> WHAT THE TASK REQUIRES: Make an exact copy of every entry, from the first line to the last.

(Source records)
»»

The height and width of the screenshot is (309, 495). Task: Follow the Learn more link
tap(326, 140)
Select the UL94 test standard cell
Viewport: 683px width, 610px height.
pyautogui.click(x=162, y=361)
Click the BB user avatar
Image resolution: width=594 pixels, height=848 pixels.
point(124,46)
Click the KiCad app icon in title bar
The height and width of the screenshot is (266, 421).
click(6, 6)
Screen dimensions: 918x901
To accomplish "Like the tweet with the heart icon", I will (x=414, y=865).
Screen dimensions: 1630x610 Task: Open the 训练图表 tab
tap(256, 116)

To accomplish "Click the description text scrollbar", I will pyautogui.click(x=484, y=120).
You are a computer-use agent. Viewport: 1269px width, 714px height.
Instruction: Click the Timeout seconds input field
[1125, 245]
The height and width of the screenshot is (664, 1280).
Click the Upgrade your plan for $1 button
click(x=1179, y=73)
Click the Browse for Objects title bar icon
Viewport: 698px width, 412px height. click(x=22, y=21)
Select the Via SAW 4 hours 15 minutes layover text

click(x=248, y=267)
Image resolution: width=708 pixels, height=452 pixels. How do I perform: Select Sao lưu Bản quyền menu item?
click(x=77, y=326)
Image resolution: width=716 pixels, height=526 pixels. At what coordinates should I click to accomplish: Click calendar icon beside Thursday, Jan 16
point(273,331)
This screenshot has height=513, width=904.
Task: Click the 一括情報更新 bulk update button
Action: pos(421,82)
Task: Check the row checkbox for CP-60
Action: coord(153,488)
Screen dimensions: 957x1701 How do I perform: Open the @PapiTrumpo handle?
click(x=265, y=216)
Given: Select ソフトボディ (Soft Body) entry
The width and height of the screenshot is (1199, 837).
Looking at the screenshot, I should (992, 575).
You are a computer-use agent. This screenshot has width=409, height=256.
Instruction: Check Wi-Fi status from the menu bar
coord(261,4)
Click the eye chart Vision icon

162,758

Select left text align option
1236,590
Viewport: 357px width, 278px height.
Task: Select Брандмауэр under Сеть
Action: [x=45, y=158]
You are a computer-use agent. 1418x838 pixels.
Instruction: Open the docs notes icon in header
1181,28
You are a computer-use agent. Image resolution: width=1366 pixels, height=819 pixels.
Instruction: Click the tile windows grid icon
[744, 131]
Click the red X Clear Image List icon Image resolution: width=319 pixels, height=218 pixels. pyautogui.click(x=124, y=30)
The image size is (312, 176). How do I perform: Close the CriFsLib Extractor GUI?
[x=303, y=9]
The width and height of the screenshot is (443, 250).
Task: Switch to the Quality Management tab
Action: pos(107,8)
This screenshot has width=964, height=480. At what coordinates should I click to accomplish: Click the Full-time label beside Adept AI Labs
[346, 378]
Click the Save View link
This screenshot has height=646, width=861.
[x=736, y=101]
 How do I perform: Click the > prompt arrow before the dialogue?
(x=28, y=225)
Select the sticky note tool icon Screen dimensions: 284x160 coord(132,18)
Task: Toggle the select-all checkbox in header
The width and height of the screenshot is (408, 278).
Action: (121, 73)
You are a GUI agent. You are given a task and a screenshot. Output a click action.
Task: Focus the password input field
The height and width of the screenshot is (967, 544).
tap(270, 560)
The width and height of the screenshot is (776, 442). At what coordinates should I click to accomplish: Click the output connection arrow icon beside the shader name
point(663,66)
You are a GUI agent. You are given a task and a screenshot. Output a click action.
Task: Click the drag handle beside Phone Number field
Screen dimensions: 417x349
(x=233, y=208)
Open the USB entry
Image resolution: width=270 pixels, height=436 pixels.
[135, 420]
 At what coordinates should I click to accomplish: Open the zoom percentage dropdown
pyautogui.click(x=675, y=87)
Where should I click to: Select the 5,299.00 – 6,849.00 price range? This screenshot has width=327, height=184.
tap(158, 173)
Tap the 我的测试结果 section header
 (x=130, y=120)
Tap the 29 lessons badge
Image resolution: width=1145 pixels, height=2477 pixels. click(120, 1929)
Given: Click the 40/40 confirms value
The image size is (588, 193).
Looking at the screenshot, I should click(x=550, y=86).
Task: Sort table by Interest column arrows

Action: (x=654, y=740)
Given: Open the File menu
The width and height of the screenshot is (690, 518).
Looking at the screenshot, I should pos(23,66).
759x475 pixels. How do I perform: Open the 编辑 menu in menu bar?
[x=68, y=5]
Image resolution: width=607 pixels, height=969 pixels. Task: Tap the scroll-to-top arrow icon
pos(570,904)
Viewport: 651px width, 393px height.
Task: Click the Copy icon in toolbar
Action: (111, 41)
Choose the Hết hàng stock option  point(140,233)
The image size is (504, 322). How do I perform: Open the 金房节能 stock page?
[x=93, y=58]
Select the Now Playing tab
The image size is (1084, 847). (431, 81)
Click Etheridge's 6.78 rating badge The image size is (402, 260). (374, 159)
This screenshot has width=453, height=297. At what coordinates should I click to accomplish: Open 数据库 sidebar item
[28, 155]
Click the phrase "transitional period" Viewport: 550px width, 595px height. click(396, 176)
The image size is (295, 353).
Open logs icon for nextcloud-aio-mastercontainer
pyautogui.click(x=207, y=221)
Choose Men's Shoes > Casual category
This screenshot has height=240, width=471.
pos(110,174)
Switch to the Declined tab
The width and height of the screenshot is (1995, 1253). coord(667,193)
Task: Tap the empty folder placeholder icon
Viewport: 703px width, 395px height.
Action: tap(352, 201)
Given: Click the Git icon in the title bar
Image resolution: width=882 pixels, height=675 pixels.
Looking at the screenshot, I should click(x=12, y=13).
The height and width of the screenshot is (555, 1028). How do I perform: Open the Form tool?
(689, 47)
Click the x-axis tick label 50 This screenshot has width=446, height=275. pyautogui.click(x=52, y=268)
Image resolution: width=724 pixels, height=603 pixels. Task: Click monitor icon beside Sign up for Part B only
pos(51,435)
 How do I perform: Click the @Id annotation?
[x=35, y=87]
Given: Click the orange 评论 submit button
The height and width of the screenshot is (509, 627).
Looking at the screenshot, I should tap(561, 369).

««

> EXERCISE ANSWER:
The height and width of the screenshot is (309, 495). Task: Follow the Learn more link
tap(326, 140)
Select the UL94 test standard cell
Viewport: 683px width, 610px height.
pyautogui.click(x=162, y=361)
Click the BB user avatar
Image resolution: width=594 pixels, height=848 pixels.
point(124,46)
Click the KiCad app icon in title bar
The height and width of the screenshot is (266, 421).
click(6, 6)
Screen dimensions: 918x901
To accomplish "Like the tweet with the heart icon", I will (x=414, y=865).
Screen dimensions: 1630x610 Task: Open the 训练图表 tab
tap(256, 116)

To accomplish "Click the description text scrollbar", I will pyautogui.click(x=484, y=120).
You are a computer-use agent. Viewport: 1269px width, 714px height.
Instruction: Click the Timeout seconds input field
[1125, 245]
The height and width of the screenshot is (664, 1280).
Click the Upgrade your plan for $1 button
click(x=1179, y=73)
Click the Browse for Objects title bar icon
Viewport: 698px width, 412px height. click(x=22, y=21)
Select the Via SAW 4 hours 15 minutes layover text

click(x=248, y=267)
Image resolution: width=708 pixels, height=452 pixels. How do I perform: Select Sao lưu Bản quyền menu item?
click(x=77, y=326)
Image resolution: width=716 pixels, height=526 pixels. At what coordinates should I click to accomplish: Click calendar icon beside Thursday, Jan 16
point(273,331)
This screenshot has height=513, width=904.
Task: Click the 一括情報更新 bulk update button
Action: pos(421,82)
Task: Check the row checkbox for CP-60
Action: coord(153,488)
Screen dimensions: 957x1701 How do I perform: Open the @PapiTrumpo handle?
click(x=265, y=216)
Given: Select ソフトボディ (Soft Body) entry
The width and height of the screenshot is (1199, 837).
Looking at the screenshot, I should (992, 575).
You are a computer-use agent. This screenshot has width=409, height=256.
Instruction: Check Wi-Fi status from the menu bar
coord(261,4)
Click the eye chart Vision icon

162,758

Select left text align option
1236,590
Viewport: 357px width, 278px height.
Task: Select Брандмауэр under Сеть
Action: [x=45, y=158]
You are a computer-use agent. 1418x838 pixels.
Instruction: Open the docs notes icon in header
1181,28
You are a computer-use agent. Image resolution: width=1366 pixels, height=819 pixels.
Instruction: Click the tile windows grid icon
[744, 131]
Click the red X Clear Image List icon Image resolution: width=319 pixels, height=218 pixels. pyautogui.click(x=124, y=30)
The image size is (312, 176). How do I perform: Close the CriFsLib Extractor GUI?
[x=303, y=9]
The width and height of the screenshot is (443, 250).
Task: Switch to the Quality Management tab
Action: pos(107,8)
This screenshot has width=964, height=480. At what coordinates should I click to accomplish: Click the Full-time label beside Adept AI Labs
[346, 378]
Click the Save View link
This screenshot has height=646, width=861.
[x=736, y=101]
 How do I perform: Click the > prompt arrow before the dialogue?
(x=28, y=225)
Select the sticky note tool icon Screen dimensions: 284x160 coord(132,18)
Task: Toggle the select-all checkbox in header
The width and height of the screenshot is (408, 278).
Action: (121, 73)
You are a GUI agent. You are given a task and a screenshot. Output a click action.
Task: Focus the password input field
The height and width of the screenshot is (967, 544).
tap(270, 560)
The width and height of the screenshot is (776, 442). At what coordinates should I click to accomplish: Click the output connection arrow icon beside the shader name
point(663,66)
You are a GUI agent. You are given a task and a screenshot. Output a click action.
Task: Click the drag handle beside Phone Number field
Screen dimensions: 417x349
(x=233, y=208)
Open the USB entry
Image resolution: width=270 pixels, height=436 pixels.
[135, 420]
 At what coordinates should I click to accomplish: Open the zoom percentage dropdown
pyautogui.click(x=675, y=87)
Where should I click to: Select the 5,299.00 – 6,849.00 price range? This screenshot has width=327, height=184.
tap(158, 173)
Tap the 我的测试结果 section header
 (x=130, y=120)
Tap the 29 lessons badge
Image resolution: width=1145 pixels, height=2477 pixels. click(120, 1929)
Given: Click the 40/40 confirms value
The image size is (588, 193).
Looking at the screenshot, I should click(x=550, y=86).
Task: Sort table by Interest column arrows

Action: (x=654, y=740)
Given: Open the File menu
The width and height of the screenshot is (690, 518).
Looking at the screenshot, I should pos(23,66).
759x475 pixels. How do I perform: Open the 编辑 menu in menu bar?
[x=68, y=5]
Image resolution: width=607 pixels, height=969 pixels. Task: Tap the scroll-to-top arrow icon
pos(570,904)
Viewport: 651px width, 393px height.
Task: Click the Copy icon in toolbar
Action: (111, 41)
Choose the Hết hàng stock option  point(140,233)
The image size is (504, 322). How do I perform: Open the 金房节能 stock page?
[x=93, y=58]
Select the Now Playing tab
The image size is (1084, 847). (431, 81)
Click Etheridge's 6.78 rating badge The image size is (402, 260). (374, 159)
This screenshot has width=453, height=297. At what coordinates should I click to accomplish: Open 数据库 sidebar item
[28, 155]
Click the phrase "transitional period" Viewport: 550px width, 595px height. click(396, 176)
The image size is (295, 353).
Open logs icon for nextcloud-aio-mastercontainer
pyautogui.click(x=207, y=221)
Choose Men's Shoes > Casual category
This screenshot has height=240, width=471.
pos(110,174)
Switch to the Declined tab
The width and height of the screenshot is (1995, 1253). coord(667,193)
Task: Tap the empty folder placeholder icon
Viewport: 703px width, 395px height.
Action: tap(352, 201)
Given: Click the Git icon in the title bar
Image resolution: width=882 pixels, height=675 pixels.
Looking at the screenshot, I should click(x=12, y=13).
The height and width of the screenshot is (555, 1028). How do I perform: Open the Form tool?
(689, 47)
Click the x-axis tick label 50 This screenshot has width=446, height=275. pyautogui.click(x=52, y=268)
Image resolution: width=724 pixels, height=603 pixels. Task: Click monitor icon beside Sign up for Part B only
pos(51,435)
 How do I perform: Click the @Id annotation?
[x=35, y=87]
Given: Click the orange 评论 submit button
The height and width of the screenshot is (509, 627).
Looking at the screenshot, I should tap(561, 369).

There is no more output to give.